VAGINAL CANCER SURVIVOR SHARES HER STORY OF ADVOCACY
After a vaginal cancer diagnosis two years ago, Sarah Nielsen is eager to raise awareness about gynecologic cancers and find fellow survivors like herself.
Nielsen, a Greensboro, NC resident, said she has never met a vaginal cancer survivor, but she is determined to find a community of support. Vaginal cancer is considered to be the rarest form of gynecologic cancer. According to the American Cancer Society, 1 out 1,100 women develop vaginal cancer in their lifetime.
Nielsen’s journey with vaginal cancer began after a Pap test found pre-cervical cancer cells, which was followed by a hysterectomy to remove her uterus and cervix. Four years after the surgery, Nielsen, 38, started experiencing the signs of vaginal cancer, which typically include: unusual vaginal bleeding, pain, problems with urination or bowel movements, a watery vaginal discharge and/or a lump or mass in the vagina.

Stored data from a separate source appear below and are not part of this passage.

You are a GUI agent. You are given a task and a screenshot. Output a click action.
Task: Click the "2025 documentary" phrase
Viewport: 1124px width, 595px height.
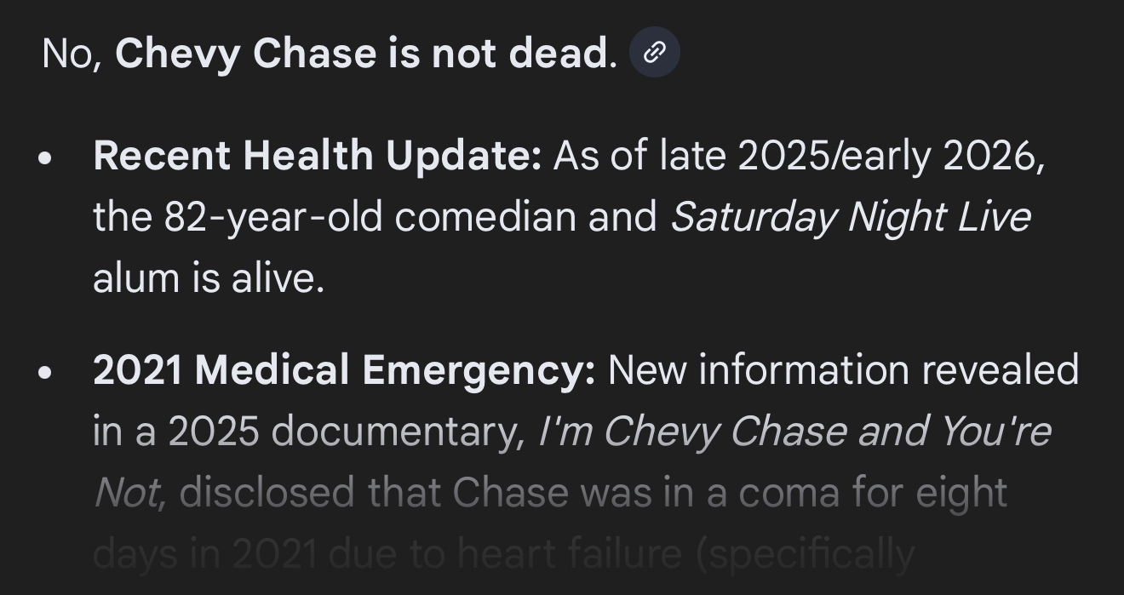pyautogui.click(x=345, y=432)
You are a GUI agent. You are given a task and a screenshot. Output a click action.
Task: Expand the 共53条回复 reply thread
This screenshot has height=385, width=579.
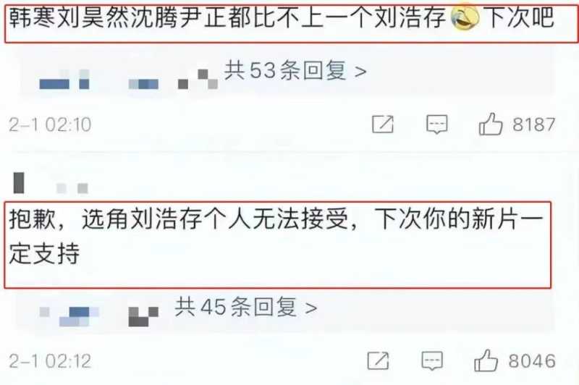click(295, 70)
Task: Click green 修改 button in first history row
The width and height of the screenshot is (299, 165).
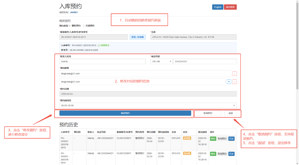Action: tap(213, 139)

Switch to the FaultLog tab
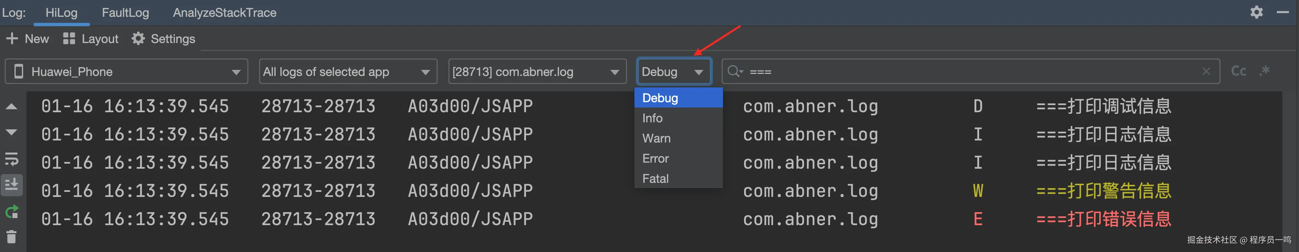point(125,13)
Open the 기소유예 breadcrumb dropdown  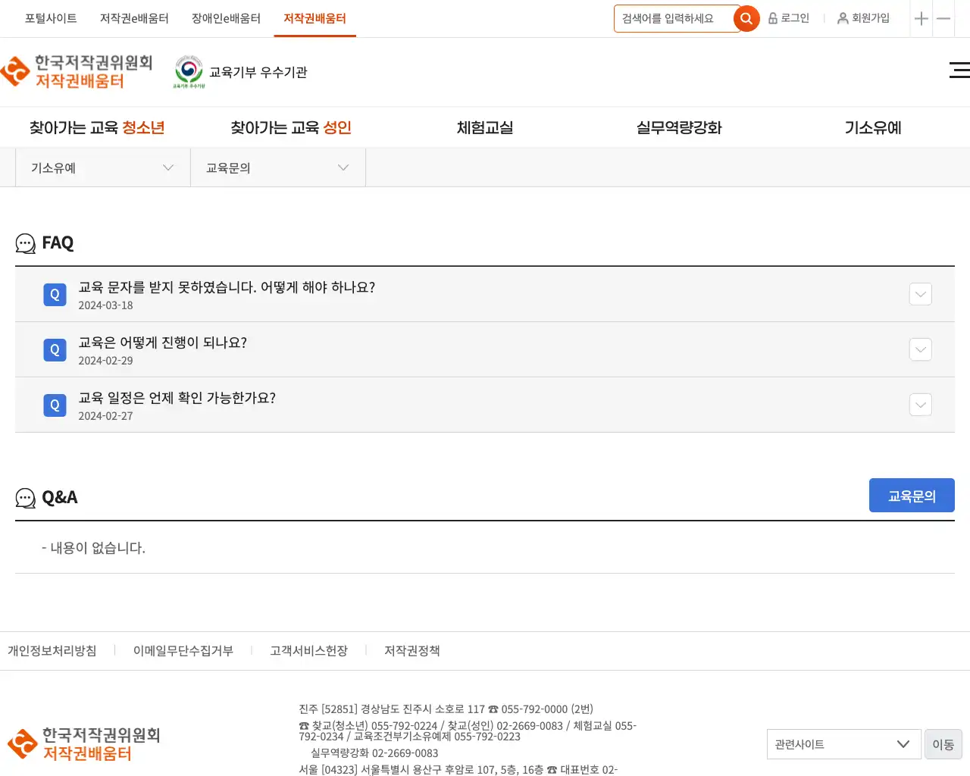pos(102,167)
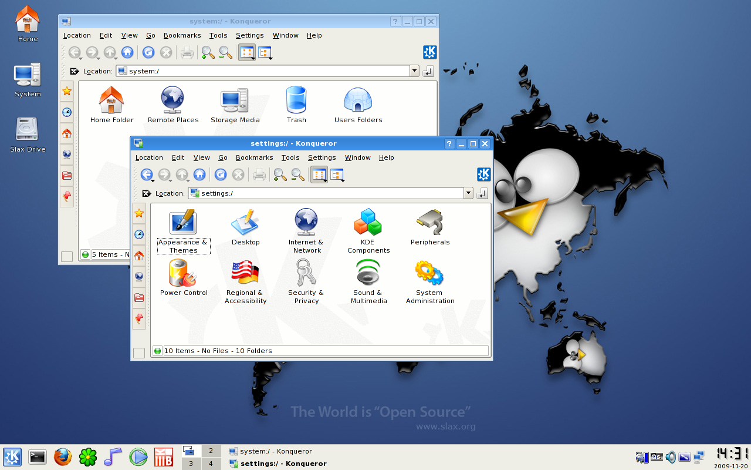Toggle the Tree View mode in settings toolbar
The width and height of the screenshot is (751, 470).
click(337, 174)
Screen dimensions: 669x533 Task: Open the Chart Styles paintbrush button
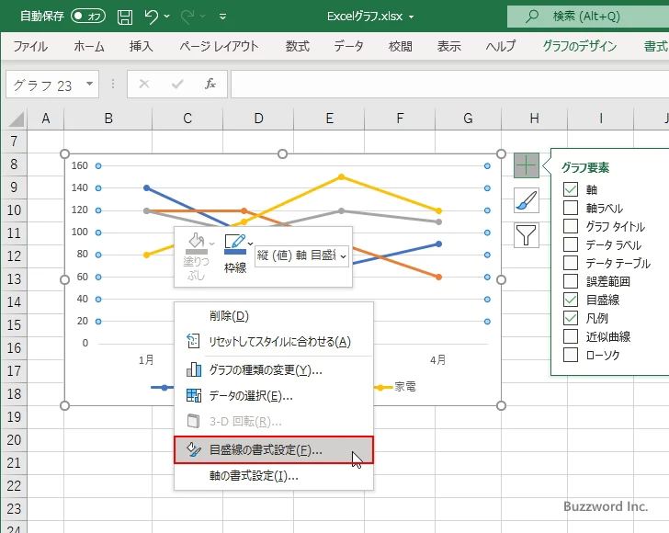point(526,200)
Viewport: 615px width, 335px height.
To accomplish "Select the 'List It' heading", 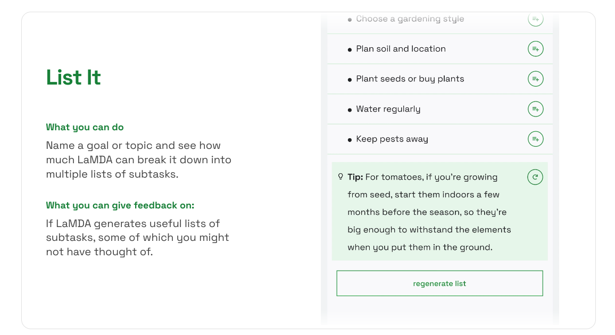I will (x=73, y=78).
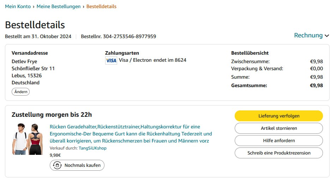The height and width of the screenshot is (182, 336).
Task: Click the recipient name Detlev Frye
Action: (24, 61)
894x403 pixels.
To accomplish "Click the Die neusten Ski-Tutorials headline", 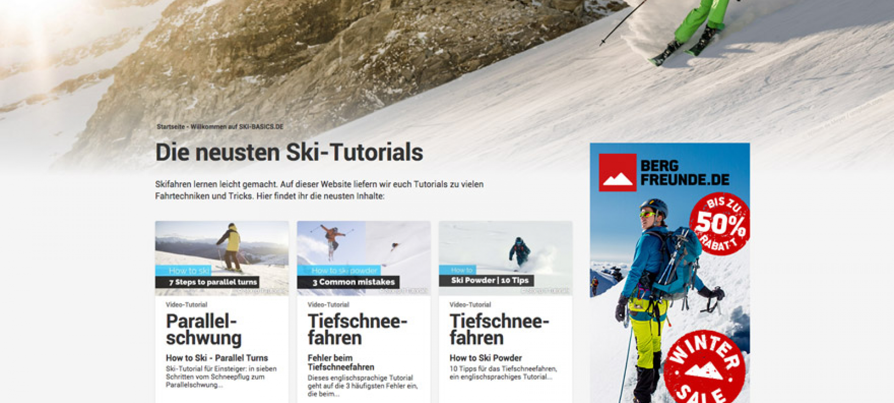I will (x=289, y=152).
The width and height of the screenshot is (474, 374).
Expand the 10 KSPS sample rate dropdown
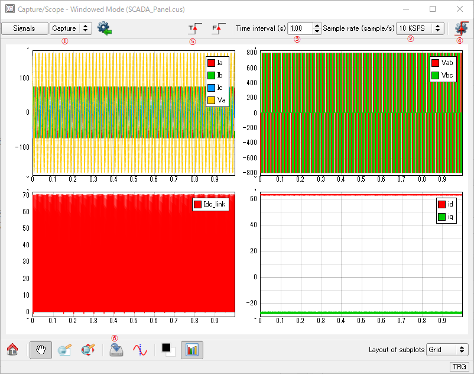click(x=420, y=28)
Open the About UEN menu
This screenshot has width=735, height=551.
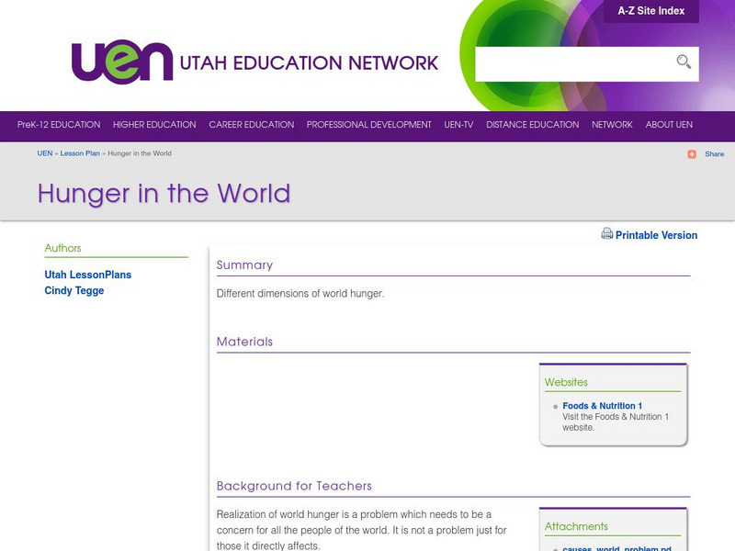pos(670,124)
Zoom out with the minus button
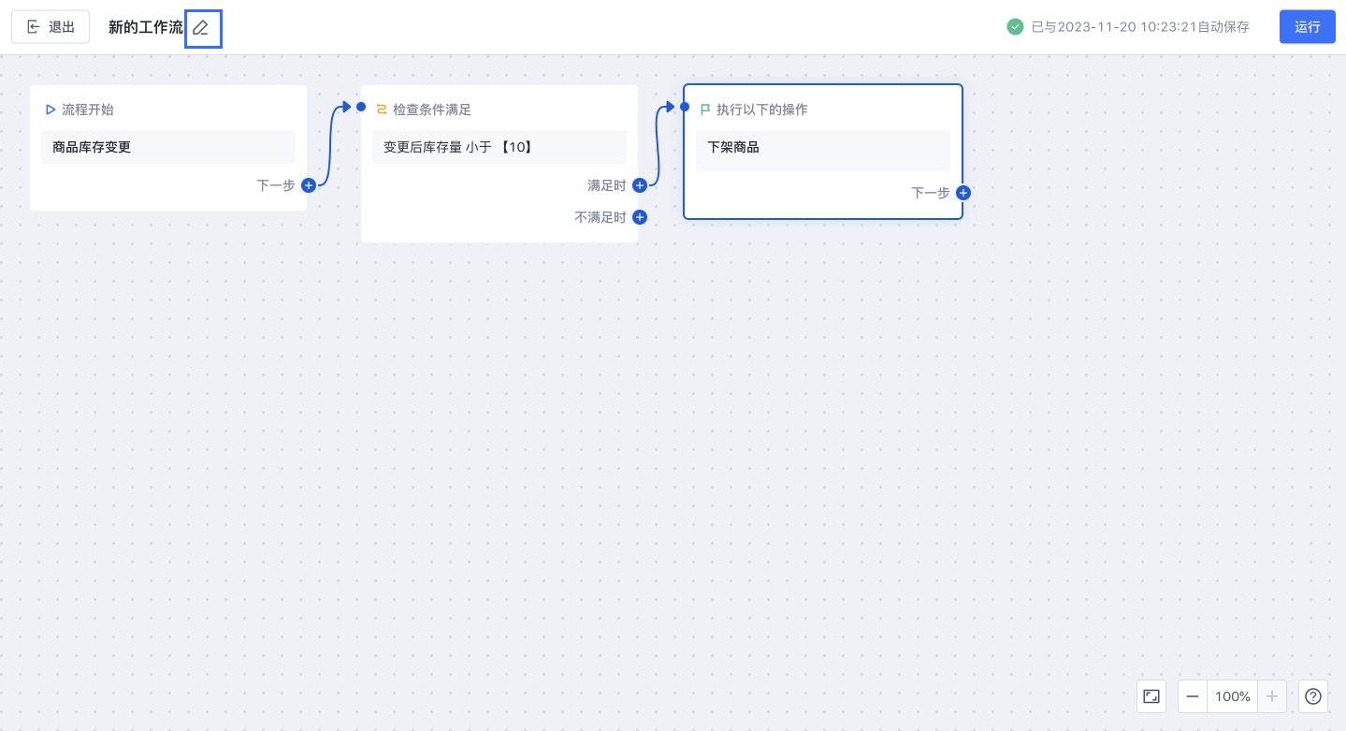Image resolution: width=1346 pixels, height=731 pixels. click(x=1193, y=696)
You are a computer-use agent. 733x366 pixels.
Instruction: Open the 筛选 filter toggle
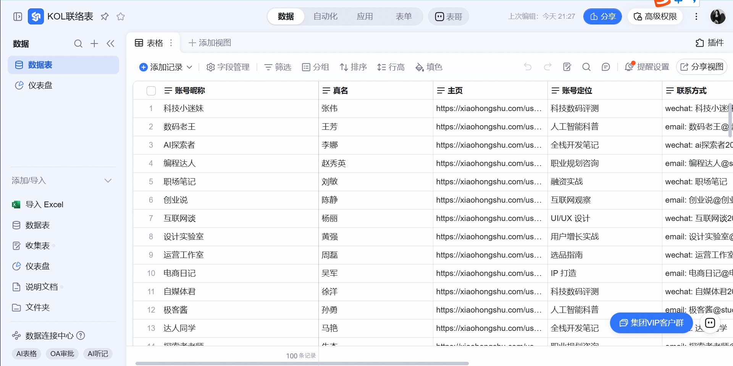tap(278, 67)
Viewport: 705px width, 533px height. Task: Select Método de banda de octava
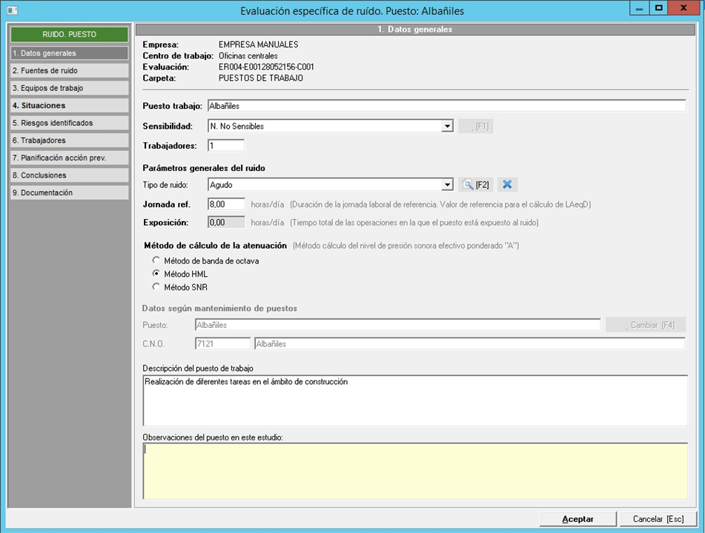(x=156, y=261)
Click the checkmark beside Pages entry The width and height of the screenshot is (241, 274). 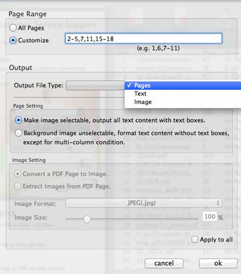[129, 85]

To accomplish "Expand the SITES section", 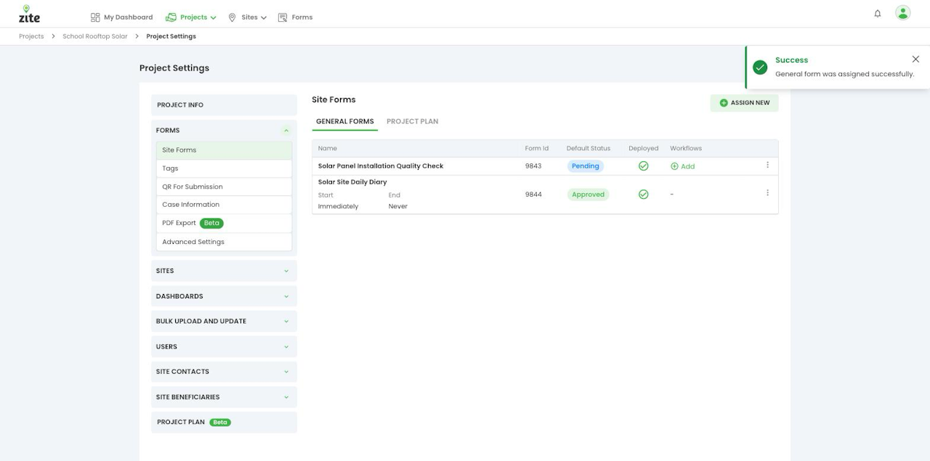I will coord(286,271).
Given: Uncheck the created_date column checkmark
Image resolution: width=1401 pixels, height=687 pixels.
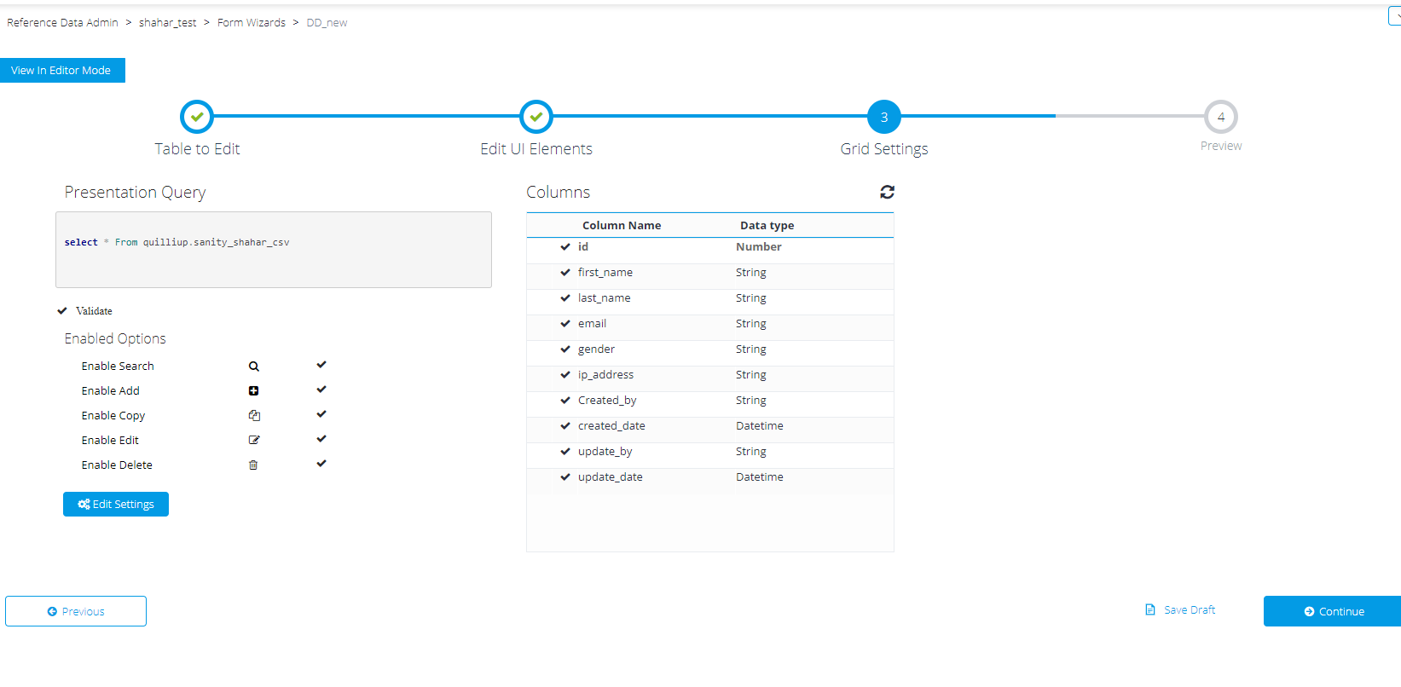Looking at the screenshot, I should [x=564, y=426].
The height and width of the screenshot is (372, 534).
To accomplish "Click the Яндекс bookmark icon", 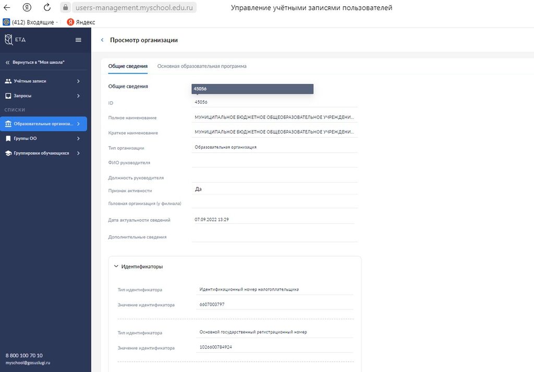I will (x=70, y=22).
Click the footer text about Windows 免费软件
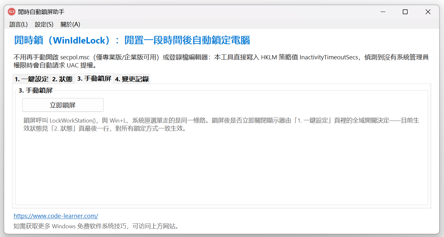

Nielsen’s personal mission now is to help other survivors through their cancer journey. When Nielsen was enduring the treatments and doctor appointments she described herself as feeling overwhelmed from her cancer treatments, her job, and taking care of her children. She said she “couldn’t even stop and think.”
Now living in the aftermath of treatment, Nielsen reflects on her experience and tries to find a community of support for other women.
“I want to make sure that cervical and vaginal cancer survivors are not alone,” she said. In her initial cancer journey, Nielsen said she was in control of everything. “I wish I had been more willing to accept help,” she said. Nielsen relied only on her husband and mother for support but was unwilling to ask for help from outside her immediate family.
Yet, part of Nielsen’s unwillingness to ask for help stemmed from the shame of the connection between human papillomavirus (HPV) and vaginal cancer. Both cervical and vaginal cancers are associated with this sexually transmitted virus. After her treatment, she realized that the more women talk about the HPV connection with cancer, the more normalized the topic will become. For her, it is also important to raise awareness about vaccinating children against HPV to prevent these cancers.
Recently, she helped organize an event at High Point University in High Point, NC. She teaches in the Human Relations department and she is an industrial organizational psychologist. The event called, “Blowouts and Manicures,” started a conversation about HPV vaccines and cervical cancer on her campus. The funds from the haircuts and manicures went to the local chapter of Relay for Life. For Nielsen, small advocacy events have the power to start important conversations.
“I don’t love to talk about my cancer journey, but it if helps other women go through it, then I will talk about vaginas and HPV all day,” she said.